> **GOAL**: Format everything from the line containing "This screenshot has height=768, width=1366." down to the line containing "will pyautogui.click(x=124, y=748)." as a JSON list of strings, one string per line, skipping blank lines.

> **DATA ROWS**:
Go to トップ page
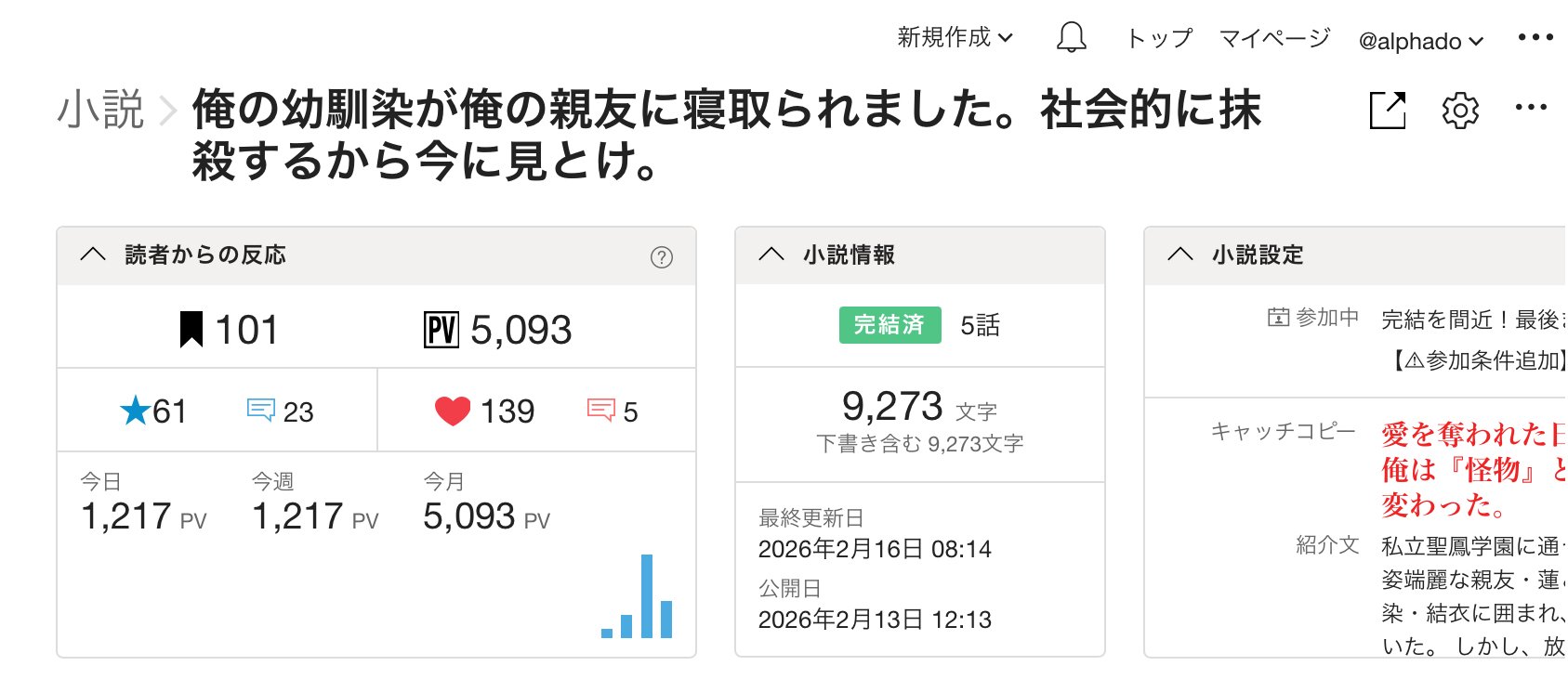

...

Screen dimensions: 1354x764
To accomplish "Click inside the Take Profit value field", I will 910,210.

...

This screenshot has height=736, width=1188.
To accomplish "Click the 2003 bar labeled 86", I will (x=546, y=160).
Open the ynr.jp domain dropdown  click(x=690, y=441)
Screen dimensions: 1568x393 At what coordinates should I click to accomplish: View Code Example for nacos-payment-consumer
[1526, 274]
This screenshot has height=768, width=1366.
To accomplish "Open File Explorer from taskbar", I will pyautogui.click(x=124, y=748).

> **ANSWER TO THIS EXERCISE**:
[
  "This screenshot has height=768, width=1366.",
  "To accomplish \"Open File Explorer from taskbar\", I will pyautogui.click(x=124, y=748)."
]